This exercise calls for every line of the data below with the string "Alfa" in it.
Provided data section start
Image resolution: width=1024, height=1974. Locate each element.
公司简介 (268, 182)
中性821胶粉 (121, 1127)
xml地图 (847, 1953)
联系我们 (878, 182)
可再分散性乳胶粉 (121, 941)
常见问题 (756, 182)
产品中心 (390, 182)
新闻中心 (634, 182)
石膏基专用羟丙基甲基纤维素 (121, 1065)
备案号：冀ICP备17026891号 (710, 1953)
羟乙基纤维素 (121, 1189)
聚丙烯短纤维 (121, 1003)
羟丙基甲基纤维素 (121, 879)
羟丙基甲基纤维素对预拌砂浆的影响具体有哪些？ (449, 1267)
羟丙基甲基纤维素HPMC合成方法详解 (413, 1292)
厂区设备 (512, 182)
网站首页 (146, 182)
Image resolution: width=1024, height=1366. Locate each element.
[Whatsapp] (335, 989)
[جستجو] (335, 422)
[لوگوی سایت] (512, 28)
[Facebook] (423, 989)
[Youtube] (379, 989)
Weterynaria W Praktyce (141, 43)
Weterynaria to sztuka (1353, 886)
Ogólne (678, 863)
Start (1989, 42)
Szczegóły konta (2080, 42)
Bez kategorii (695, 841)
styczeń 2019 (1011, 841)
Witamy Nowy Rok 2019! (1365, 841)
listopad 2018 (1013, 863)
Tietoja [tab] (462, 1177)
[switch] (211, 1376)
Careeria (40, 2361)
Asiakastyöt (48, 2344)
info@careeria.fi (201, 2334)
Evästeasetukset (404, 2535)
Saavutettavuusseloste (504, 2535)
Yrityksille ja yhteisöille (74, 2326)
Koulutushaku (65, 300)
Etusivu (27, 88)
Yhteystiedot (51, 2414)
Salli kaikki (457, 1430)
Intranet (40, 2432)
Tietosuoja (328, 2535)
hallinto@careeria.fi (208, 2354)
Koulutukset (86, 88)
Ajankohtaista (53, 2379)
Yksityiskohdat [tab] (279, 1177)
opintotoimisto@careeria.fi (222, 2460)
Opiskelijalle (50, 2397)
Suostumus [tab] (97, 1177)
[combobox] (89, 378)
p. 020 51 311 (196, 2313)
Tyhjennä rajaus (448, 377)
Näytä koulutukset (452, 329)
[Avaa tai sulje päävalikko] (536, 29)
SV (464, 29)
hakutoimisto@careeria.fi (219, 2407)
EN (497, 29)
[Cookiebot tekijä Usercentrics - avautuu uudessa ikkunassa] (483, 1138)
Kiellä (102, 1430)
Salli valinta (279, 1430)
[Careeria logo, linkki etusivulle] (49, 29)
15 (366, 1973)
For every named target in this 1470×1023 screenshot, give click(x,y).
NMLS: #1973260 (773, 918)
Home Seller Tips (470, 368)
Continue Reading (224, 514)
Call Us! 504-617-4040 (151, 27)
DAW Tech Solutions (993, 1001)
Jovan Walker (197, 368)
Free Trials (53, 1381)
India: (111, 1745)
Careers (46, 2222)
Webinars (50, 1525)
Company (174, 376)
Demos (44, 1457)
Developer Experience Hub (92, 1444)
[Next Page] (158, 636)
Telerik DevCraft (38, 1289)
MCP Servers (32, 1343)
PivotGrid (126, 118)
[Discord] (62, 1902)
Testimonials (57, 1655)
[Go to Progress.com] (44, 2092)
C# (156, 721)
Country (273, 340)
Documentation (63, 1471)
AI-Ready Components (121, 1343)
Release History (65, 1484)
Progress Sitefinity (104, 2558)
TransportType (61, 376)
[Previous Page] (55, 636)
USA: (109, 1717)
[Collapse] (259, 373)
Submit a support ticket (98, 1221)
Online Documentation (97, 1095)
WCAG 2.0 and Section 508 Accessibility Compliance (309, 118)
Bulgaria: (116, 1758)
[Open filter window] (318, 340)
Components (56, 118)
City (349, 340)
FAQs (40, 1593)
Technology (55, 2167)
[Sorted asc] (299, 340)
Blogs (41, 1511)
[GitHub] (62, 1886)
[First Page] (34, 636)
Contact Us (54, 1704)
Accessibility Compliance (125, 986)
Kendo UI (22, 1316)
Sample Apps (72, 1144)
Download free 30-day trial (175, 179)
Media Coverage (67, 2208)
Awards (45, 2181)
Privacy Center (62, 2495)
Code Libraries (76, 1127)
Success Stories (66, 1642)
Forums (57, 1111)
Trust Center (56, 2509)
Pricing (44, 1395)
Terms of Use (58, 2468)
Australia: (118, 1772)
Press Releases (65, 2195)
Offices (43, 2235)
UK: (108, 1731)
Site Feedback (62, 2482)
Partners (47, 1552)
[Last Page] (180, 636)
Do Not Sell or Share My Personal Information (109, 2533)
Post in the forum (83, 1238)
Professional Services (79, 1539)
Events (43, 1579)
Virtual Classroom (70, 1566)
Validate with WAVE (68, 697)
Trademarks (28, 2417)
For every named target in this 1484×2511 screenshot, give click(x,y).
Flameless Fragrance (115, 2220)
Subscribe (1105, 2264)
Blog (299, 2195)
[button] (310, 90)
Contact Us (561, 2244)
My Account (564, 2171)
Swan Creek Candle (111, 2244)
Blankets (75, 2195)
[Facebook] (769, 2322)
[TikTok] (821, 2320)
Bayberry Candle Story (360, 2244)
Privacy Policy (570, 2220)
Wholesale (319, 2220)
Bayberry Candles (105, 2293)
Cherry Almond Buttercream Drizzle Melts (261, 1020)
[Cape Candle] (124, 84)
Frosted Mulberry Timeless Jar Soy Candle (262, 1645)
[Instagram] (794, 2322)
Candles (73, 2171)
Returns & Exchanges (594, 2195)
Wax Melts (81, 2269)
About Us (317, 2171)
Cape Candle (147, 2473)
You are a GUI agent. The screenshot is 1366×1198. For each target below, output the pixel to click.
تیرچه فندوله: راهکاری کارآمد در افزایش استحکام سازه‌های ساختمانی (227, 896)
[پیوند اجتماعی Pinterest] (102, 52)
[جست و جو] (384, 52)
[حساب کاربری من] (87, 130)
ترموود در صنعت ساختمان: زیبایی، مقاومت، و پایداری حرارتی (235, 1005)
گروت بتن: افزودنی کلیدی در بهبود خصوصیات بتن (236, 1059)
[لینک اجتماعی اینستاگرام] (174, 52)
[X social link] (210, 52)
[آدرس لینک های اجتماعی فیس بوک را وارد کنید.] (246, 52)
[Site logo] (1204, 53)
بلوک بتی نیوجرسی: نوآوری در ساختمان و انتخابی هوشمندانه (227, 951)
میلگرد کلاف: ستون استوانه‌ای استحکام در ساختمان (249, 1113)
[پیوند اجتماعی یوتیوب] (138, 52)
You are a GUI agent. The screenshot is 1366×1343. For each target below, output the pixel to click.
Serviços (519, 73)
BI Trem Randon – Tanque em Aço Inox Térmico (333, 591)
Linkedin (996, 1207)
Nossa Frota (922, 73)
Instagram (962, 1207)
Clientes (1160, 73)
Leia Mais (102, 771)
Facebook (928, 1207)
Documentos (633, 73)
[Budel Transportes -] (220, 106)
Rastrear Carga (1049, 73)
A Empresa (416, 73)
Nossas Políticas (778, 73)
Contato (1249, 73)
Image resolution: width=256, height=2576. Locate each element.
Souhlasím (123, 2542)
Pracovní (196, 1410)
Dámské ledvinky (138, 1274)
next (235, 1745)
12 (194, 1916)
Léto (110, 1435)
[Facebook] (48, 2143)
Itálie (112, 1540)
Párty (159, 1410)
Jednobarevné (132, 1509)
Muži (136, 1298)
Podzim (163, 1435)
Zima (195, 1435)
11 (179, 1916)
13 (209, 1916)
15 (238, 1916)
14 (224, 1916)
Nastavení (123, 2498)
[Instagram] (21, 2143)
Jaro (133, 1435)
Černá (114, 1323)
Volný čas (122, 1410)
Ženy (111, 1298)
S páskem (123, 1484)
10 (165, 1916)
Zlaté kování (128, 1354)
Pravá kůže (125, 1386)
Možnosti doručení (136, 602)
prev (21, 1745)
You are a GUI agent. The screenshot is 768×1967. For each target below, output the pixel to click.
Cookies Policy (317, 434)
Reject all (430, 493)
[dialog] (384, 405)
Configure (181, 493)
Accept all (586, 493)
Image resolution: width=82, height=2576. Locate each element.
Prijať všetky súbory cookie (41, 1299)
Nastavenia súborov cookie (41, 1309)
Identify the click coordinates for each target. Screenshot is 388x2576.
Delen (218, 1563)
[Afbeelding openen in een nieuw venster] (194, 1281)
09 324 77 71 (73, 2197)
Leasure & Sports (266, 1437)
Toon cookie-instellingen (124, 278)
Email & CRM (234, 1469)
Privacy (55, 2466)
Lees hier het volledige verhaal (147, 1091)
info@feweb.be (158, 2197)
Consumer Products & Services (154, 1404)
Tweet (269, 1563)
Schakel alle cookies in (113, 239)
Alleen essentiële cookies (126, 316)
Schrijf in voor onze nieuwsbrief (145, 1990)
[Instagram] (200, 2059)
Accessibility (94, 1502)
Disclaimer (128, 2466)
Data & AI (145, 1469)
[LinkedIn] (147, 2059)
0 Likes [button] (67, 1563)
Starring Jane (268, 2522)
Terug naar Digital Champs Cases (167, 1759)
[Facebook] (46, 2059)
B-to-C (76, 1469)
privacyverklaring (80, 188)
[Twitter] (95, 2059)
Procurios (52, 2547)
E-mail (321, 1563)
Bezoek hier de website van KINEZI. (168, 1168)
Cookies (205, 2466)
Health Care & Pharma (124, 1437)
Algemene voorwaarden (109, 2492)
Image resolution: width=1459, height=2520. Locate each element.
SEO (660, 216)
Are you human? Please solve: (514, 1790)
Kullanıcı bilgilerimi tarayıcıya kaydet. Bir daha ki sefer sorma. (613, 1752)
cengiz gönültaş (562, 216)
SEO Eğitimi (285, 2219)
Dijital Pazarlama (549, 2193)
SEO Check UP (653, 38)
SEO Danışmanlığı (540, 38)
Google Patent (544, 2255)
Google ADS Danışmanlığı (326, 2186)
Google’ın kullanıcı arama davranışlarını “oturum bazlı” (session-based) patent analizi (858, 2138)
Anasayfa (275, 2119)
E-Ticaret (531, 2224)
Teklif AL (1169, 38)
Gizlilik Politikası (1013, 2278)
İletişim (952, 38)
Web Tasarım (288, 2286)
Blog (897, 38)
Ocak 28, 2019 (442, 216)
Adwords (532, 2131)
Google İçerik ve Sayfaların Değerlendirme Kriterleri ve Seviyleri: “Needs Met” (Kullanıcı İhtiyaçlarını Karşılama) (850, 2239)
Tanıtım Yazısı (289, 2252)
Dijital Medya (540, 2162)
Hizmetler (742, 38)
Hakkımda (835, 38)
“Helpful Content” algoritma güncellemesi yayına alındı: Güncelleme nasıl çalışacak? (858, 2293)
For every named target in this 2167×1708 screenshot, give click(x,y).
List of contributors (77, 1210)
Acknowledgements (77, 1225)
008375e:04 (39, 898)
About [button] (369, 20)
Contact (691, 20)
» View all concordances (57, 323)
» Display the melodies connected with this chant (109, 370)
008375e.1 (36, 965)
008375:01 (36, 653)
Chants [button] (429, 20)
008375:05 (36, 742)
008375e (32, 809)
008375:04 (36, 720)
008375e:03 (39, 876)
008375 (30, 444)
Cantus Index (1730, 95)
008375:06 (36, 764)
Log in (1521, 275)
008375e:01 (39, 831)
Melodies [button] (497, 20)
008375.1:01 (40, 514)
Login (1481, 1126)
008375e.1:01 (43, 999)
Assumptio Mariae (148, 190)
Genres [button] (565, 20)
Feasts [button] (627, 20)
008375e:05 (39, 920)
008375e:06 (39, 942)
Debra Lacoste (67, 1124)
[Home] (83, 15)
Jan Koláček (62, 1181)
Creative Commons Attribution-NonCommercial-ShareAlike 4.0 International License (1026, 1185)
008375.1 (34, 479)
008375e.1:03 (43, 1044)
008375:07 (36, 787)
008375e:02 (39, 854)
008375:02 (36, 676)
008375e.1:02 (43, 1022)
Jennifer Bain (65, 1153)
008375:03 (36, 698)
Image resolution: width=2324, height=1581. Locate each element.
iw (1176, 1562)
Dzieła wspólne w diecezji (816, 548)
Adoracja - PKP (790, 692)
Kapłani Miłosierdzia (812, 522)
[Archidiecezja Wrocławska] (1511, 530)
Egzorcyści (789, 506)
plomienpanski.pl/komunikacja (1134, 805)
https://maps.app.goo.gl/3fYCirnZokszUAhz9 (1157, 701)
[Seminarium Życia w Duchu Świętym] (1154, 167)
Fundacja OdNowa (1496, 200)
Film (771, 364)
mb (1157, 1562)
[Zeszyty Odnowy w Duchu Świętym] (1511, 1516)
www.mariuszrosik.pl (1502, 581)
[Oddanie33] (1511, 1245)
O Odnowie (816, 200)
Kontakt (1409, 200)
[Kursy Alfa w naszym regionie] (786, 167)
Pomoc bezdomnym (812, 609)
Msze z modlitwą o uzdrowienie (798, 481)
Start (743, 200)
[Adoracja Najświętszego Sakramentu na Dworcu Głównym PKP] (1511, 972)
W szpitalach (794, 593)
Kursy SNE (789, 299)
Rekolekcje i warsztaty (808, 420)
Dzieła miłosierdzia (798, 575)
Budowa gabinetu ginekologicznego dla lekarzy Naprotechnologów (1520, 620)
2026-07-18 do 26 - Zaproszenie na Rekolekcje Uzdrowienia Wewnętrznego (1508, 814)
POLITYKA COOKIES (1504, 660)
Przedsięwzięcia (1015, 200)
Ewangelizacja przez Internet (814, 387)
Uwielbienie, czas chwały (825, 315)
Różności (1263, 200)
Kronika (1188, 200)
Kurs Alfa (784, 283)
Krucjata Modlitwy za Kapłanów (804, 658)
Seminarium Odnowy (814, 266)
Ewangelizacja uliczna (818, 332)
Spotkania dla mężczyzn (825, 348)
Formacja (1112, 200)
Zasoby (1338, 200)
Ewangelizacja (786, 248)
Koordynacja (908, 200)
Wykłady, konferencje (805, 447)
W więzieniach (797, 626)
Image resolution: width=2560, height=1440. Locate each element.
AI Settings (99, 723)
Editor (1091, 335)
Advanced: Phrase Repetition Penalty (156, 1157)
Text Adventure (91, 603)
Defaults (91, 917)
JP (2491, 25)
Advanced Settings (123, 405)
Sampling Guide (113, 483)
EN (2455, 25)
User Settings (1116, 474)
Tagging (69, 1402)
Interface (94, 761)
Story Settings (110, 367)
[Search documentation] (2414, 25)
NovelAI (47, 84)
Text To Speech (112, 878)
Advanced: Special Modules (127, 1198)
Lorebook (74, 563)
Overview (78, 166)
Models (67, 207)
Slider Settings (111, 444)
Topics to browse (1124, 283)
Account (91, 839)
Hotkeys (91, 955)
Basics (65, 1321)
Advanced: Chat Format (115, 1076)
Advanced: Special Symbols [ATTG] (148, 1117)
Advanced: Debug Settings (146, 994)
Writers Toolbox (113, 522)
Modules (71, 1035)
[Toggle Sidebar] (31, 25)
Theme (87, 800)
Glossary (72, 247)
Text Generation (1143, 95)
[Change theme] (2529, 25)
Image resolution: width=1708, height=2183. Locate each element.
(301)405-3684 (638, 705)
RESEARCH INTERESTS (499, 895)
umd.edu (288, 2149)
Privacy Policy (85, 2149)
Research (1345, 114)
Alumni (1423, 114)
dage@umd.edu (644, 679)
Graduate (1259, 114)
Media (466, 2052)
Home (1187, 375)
Provided data section end
=== Solution ===
[Kursy Alfa w naszym regionie] (786, 167)
Kurs Alfa (784, 283)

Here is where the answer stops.